> PAGE
——

# Mdasplitter powerhouse hive for increasing honey production



## VanceLane (Jul 1, 2021)

During my winter reading I got sucked down the mdasplitter rabbit hole… I’m not really interested in creating 16 hives but his powerhouse production hive caught my attention. The theory of combining multiple broodless/queenless hives in time for the flow does make sense, assuming the timing is right, but I can’t find any unbiased first-hand experiences of it actually working as planned anywhere I look online.
Do any of you more experienced keepers have any experience with this technique? Did it work as advertised in increasing honey production?
Thank in advance,
Vance


----------



## joebeewhisperer (May 13, 2020)

Also interested in methods of bumping populations for a short time. I have a 2-3 week crop of blackberry I hope to partially capitalize on. Basic plan now is put an extra 10-frame box of capped brood on 2-3 hives 3-4 weeks in advance and super up as needed. But I'm intrigued by the multi-queen approach. Just hanging out to watch how this plays out.


----------



## elmer_fud (Apr 21, 2018)

I dont have any direct experience with combining lots of queenless hives for more honey. I have seen ones that were queenless going well, then slow down when they had a new queen and were raising brood again. If the hive gets to big you may have problems with the bees running out of space to store the honey or not being able to dry the honey.


----------



## VanceLane (Jul 1, 2021)

I guess I’m trying to look at this from a scientific-method perspective of controlled variables and replicable results. I know… almost impossible, beekeeping is local. Timing, local flows, equipment, weather, space and keeper talent aside I feel like something is missing. I’m having a hard time finding any sources that can replicate Mel’s 100+lbs of surplus honey, which is unfortunate because I really want this to work, I love raising queens and extra honey would be a huge win-win. I keep falling back to the old saying of “if your options are overwintering, honey production, or more bees, you can pick 2 you can’t have all 3.”
I’m not knocking Mel by any means, hes done a huge service to this community building on old techniques and making all of that available for free to anyone who wants it. I just can’t find any sources that can testify to replicating his surplus numbers. I keep reading de-moralization, maybe his lines of bees are accustomed to being queenless with his heavy splitting management? I don’t know, I still have a lot to learn.


----------



## david stern (Dec 13, 2021)

Here is what I understand of Mel's Powerhouse method: In early May, Mel makes four splits from an overwintered colony. These splits raise their own queens which start laying up the brood nest after mating and he allows them to do so for about four or five weeks. For the flow Mel chooses one split to remain queenright and makes some or all the remaining splits queenless combining them with the queenright split thus forming a colony with substantial brood and bees and timed for the nectar flow. I wish I had experience with this method to give my opinion but like you I will have to wait to hear from others. I am glad you asked.


----------



## msl (Sep 6, 2016)

——

> EXTRACTED ENTRIES
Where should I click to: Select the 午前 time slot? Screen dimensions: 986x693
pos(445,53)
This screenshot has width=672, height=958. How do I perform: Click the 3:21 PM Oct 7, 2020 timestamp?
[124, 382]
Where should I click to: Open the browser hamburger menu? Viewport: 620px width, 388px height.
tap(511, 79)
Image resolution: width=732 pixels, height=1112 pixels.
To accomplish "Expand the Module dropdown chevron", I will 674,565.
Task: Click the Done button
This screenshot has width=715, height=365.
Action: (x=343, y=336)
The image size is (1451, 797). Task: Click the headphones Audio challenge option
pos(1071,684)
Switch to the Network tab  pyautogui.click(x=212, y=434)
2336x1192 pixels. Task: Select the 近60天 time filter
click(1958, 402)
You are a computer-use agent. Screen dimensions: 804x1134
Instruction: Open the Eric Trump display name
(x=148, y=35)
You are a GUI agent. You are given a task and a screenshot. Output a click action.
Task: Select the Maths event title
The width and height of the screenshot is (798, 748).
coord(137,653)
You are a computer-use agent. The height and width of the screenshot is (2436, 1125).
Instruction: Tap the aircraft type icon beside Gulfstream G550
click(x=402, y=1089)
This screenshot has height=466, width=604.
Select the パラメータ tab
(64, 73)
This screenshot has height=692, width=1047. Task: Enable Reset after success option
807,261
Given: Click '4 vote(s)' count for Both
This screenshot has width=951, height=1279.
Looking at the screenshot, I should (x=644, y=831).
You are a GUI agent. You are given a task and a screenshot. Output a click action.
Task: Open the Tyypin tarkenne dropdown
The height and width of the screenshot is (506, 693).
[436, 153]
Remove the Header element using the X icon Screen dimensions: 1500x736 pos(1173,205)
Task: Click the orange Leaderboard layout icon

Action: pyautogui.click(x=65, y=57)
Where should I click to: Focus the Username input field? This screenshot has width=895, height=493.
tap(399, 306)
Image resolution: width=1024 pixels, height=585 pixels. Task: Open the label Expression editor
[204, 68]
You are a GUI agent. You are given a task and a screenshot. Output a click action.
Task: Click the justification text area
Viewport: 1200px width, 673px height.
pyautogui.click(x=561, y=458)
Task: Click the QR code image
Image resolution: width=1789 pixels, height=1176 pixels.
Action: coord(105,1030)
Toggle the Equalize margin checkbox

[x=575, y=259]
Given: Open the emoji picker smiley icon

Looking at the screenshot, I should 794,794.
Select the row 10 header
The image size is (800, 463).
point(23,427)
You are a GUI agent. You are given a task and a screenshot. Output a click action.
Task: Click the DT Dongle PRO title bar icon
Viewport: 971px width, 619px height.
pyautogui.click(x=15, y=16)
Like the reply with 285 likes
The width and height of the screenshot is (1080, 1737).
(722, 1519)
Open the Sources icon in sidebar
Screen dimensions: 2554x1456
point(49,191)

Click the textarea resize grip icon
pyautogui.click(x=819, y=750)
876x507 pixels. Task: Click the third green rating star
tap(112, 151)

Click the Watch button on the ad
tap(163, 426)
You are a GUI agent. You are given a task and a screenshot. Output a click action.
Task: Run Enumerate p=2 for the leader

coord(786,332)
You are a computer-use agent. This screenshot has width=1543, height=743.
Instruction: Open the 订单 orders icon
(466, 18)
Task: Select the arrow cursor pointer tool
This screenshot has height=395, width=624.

——

> SET TASK
Carry the forum thread on the powerhouse hive forward from the point where it stops.

> OUTPUT
when something isn't common in bee keeping it is usually a combination of

A) doesn't work well
B) takes too much time per hive
C) is more about the art/skill of the keeper then science/just follow step 1,2,3
D) doesn't make an econimal impact
E) local time lines

so lets break down the method as shown


https://www.mdasplitter.com/docs/OTS.pdf



my 1st thought is D, I need a 10f double deep set up, and extra top and bottom , and 5 nucs per honey producing hive
5 nucs cost $315,Unassembled Complete Nuc Kit - Telescoping Cover but with the pair of extra tops and bottoms that you need anyway you can run 2 full sized hives and dubble you honey production with a pair of extra 10F deeps for only $50... when you add in B (cost of labor)are you going to make $265 per honey production per hive ?
2 queen hives used to be more popular when queens were cheap and more reliabul. the only extra equipment cost was queen excluder between the standard dubble deep set up... more honey out of the same amount of equipment...

that said I am a big fan of nucs supered in common

Moving on to A,D,E
"free" queens cost you
from another post, my math isn't prefect, but it gives you the Idea


> Spring Splits
> Its important to understand how they grow so you can fine tune your management A bee population grows linearly as the limiting factor is the queens laying rate (vs mites with grow exponentially)
> Past 4 frame of bees its a net gain of about 550 bees a day or about 2 frames of bee a week.. ( while the queen may be laying 1500 eggs a day, remember the old bees are dying)
> lets say we need 24 frames of bees for production, around 46,000 bees and we are dealing with a double deep 10f system getting close to swarming.. 20 frames of bees
> ...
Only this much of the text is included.